— WORK ITEM —
The required output is all lines below that contain the word "cliente".

— DATA PROVIDED —

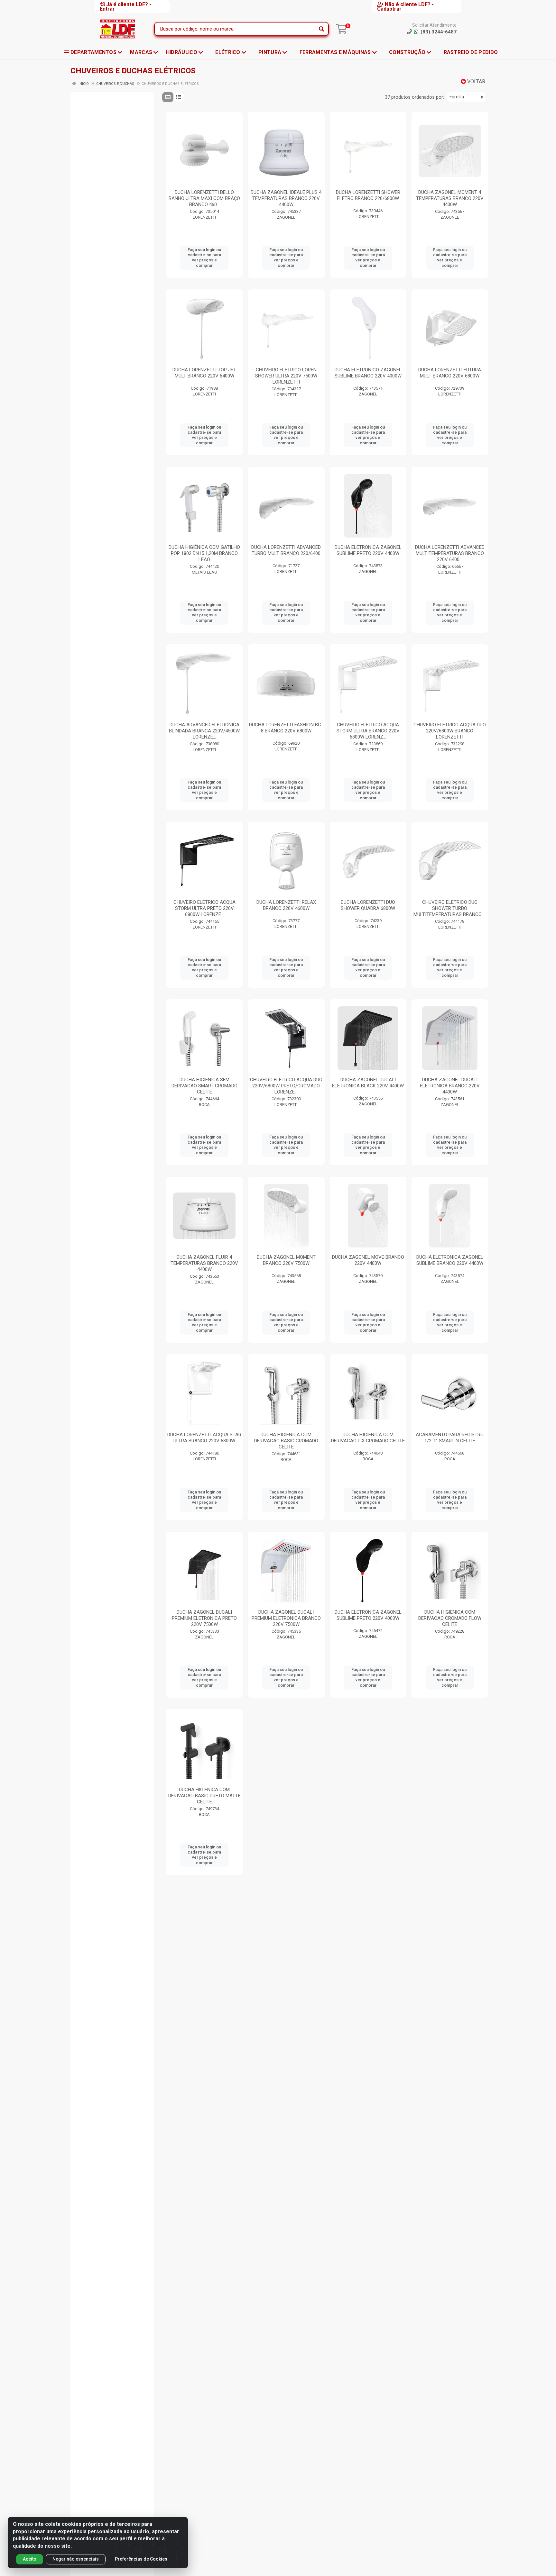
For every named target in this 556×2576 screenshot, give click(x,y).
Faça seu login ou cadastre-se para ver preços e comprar (204, 257)
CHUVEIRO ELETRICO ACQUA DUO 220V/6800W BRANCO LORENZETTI (449, 731)
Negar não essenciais (75, 2559)
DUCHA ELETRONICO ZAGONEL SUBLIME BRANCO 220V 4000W (368, 373)
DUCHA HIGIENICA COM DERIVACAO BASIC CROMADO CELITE (286, 1441)
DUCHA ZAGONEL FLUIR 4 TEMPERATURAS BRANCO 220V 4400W (204, 1263)
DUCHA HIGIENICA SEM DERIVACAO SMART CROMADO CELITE (204, 1086)
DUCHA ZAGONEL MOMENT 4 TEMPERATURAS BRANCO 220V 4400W (450, 198)
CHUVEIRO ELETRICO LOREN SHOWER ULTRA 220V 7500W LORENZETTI (286, 376)
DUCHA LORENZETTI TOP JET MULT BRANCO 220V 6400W (204, 373)
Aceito (29, 2559)
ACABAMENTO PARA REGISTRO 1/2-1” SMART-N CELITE (450, 1438)
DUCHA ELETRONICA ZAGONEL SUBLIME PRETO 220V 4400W (368, 550)
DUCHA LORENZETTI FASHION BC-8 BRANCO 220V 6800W (286, 728)
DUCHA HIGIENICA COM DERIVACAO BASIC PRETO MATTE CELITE (204, 1796)
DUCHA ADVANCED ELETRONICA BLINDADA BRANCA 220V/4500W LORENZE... (204, 731)
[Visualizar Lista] (178, 97)
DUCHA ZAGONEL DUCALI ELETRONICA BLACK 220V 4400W (368, 1083)
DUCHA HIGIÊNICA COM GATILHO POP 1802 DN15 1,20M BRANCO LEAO (204, 553)
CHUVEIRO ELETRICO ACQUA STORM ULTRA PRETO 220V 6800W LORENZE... (204, 908)
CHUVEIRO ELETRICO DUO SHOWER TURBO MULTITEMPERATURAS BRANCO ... (449, 908)
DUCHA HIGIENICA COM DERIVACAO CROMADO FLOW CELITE (449, 1618)
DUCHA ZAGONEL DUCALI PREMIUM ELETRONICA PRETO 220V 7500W (204, 1618)
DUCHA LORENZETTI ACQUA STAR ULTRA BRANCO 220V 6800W (204, 1438)
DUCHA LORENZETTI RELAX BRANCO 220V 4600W (286, 905)
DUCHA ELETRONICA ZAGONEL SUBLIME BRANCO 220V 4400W (449, 1260)
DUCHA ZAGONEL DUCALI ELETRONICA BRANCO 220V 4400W (450, 1086)
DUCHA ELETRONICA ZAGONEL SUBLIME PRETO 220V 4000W (368, 1615)
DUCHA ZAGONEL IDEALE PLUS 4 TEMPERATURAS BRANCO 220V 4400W (286, 198)
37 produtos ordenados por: (414, 97)
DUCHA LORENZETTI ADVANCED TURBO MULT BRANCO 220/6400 (286, 550)
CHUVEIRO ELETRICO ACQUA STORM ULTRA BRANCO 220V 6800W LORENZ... (368, 731)
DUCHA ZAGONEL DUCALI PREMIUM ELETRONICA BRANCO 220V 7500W (286, 1618)
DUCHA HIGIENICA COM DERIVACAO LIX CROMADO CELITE (368, 1438)
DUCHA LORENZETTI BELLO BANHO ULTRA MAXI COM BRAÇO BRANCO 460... (204, 198)
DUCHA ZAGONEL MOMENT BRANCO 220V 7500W (286, 1260)
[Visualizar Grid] (167, 97)
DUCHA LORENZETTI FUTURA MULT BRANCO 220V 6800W (449, 373)
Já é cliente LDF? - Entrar (125, 6)
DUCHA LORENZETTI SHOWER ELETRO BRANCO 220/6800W (368, 195)
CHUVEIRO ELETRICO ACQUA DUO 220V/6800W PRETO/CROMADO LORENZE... (286, 1086)
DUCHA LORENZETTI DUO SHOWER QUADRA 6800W (368, 905)
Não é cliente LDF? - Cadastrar (405, 6)
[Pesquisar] (321, 29)
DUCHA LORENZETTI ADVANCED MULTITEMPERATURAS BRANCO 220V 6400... (450, 553)
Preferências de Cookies (141, 2559)
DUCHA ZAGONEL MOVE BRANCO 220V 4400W (368, 1260)
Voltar (475, 81)
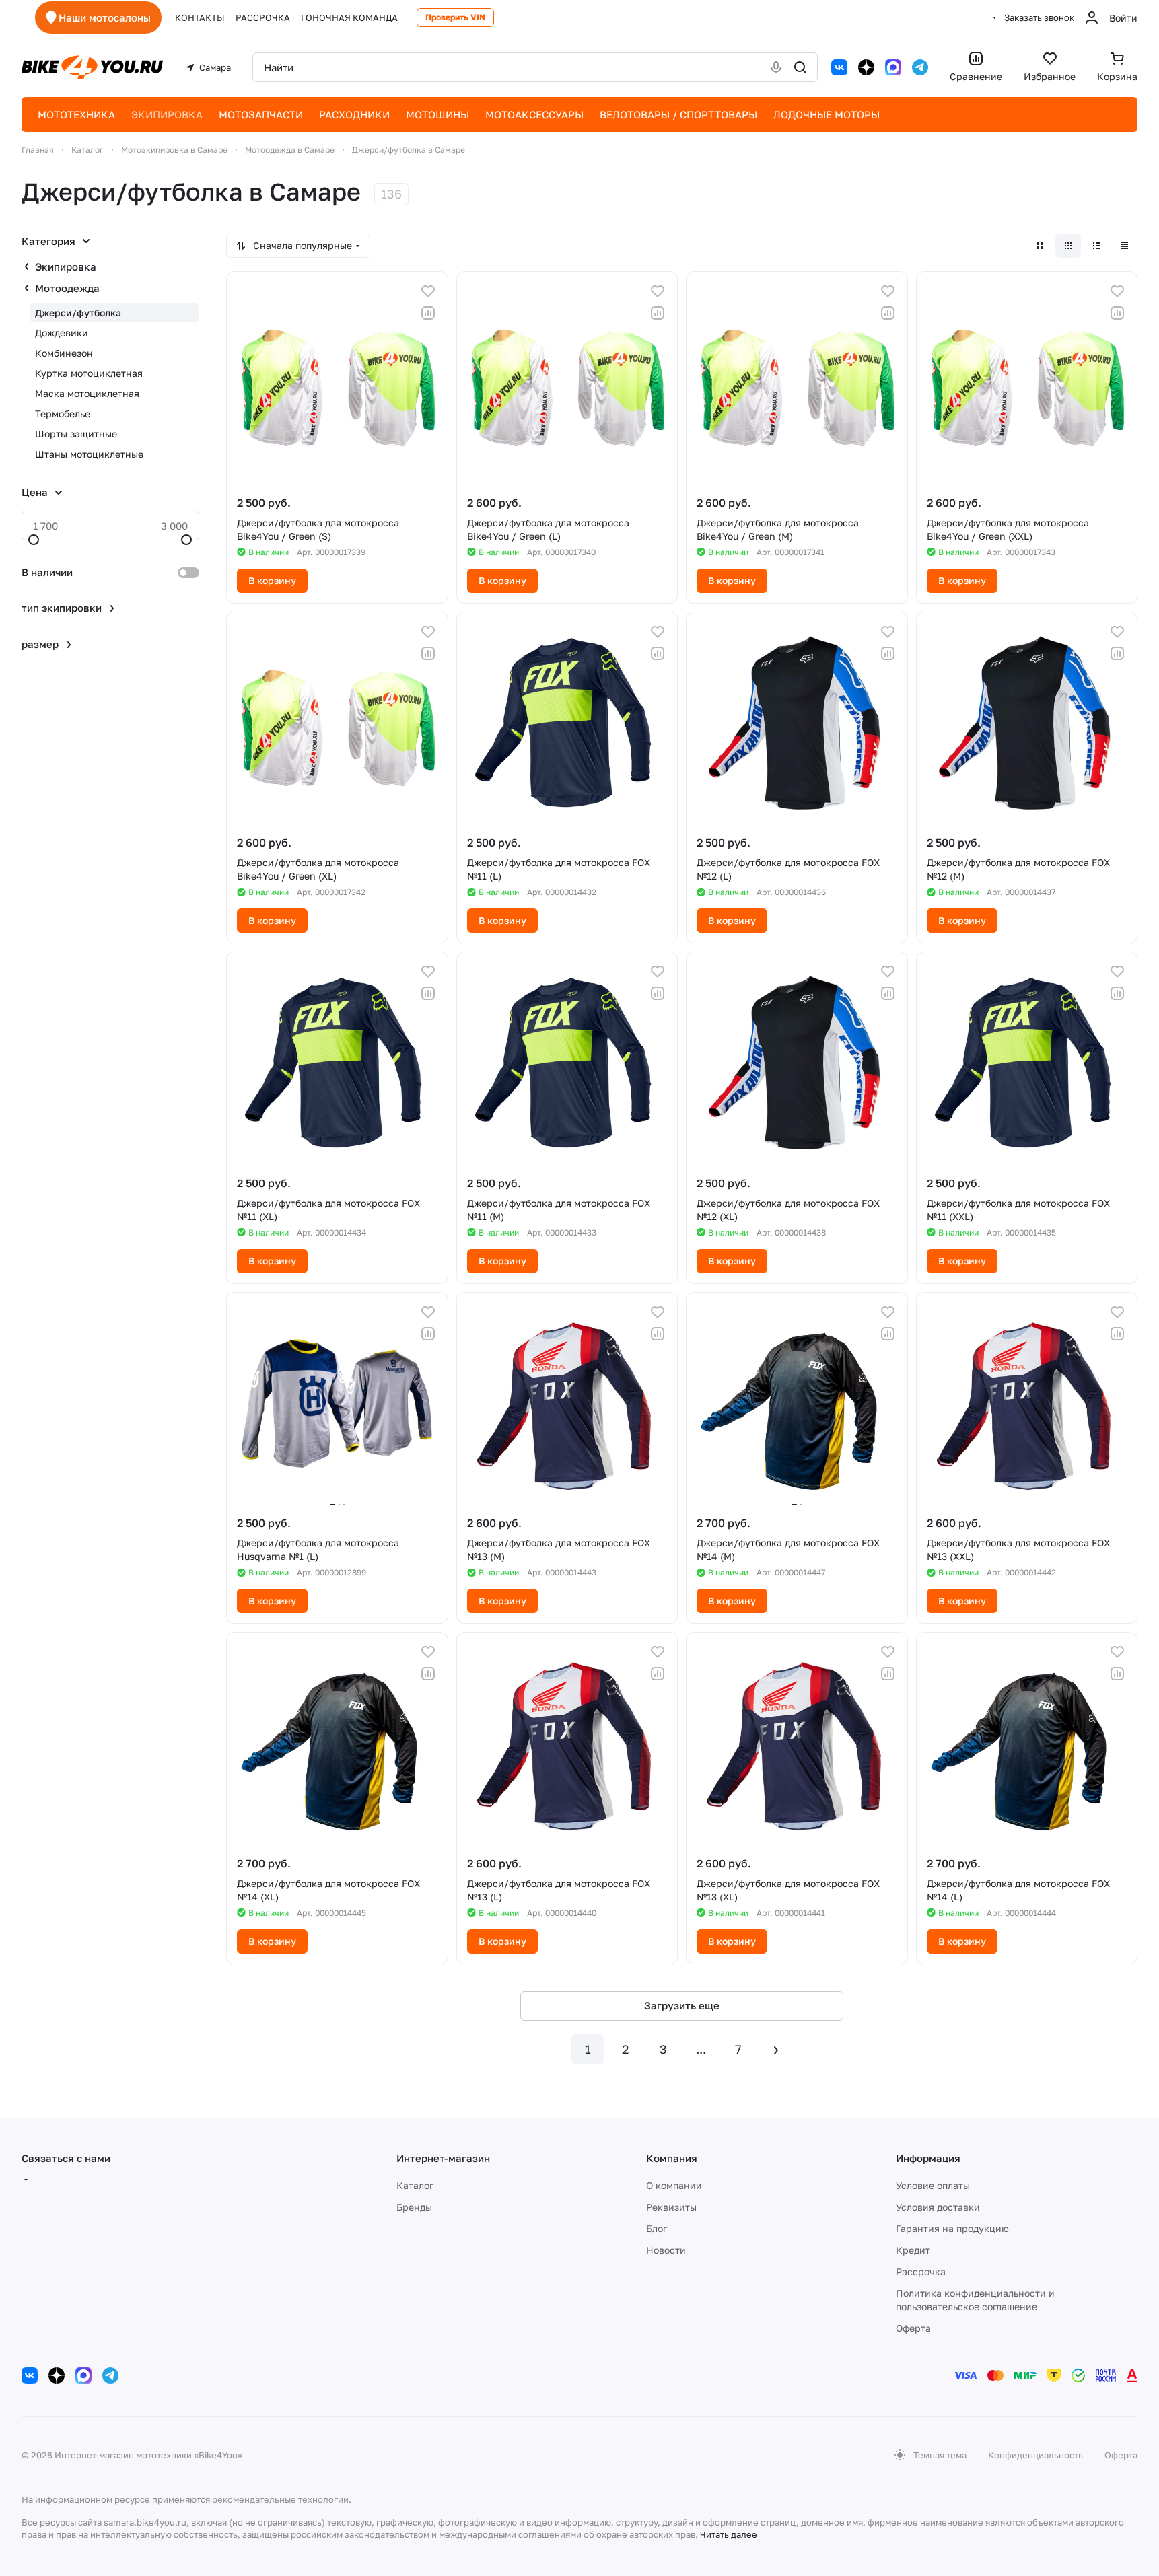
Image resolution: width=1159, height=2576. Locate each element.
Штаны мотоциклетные (89, 454)
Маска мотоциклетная (87, 393)
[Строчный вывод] (1096, 246)
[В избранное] (428, 291)
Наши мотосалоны (105, 17)
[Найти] (800, 67)
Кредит (913, 2250)
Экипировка (65, 266)
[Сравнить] (428, 313)
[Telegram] (920, 67)
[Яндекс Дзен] (866, 67)
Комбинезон (64, 353)
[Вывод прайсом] (1124, 246)
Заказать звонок (1039, 17)
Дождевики (61, 332)
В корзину (272, 580)
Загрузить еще (681, 2005)
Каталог (414, 2185)
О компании (674, 2185)
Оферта (913, 2328)
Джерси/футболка (78, 312)
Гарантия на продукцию (952, 2228)
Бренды (414, 2207)
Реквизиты (671, 2207)
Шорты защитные (76, 433)
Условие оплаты (933, 2185)
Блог (656, 2228)
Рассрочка (921, 2271)
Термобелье (62, 413)
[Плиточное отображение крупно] (1040, 246)
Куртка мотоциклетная (89, 373)
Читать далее (728, 2534)
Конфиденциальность (1035, 2454)
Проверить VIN (455, 17)
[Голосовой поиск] (776, 67)
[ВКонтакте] (839, 67)
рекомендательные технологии (280, 2499)
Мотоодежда (67, 288)
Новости (666, 2250)
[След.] (776, 2049)
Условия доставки (938, 2207)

— SOLUTION —
Já é cliente LDF? - Entrar (125, 6)
Não é cliente LDF? - Cadastrar (405, 6)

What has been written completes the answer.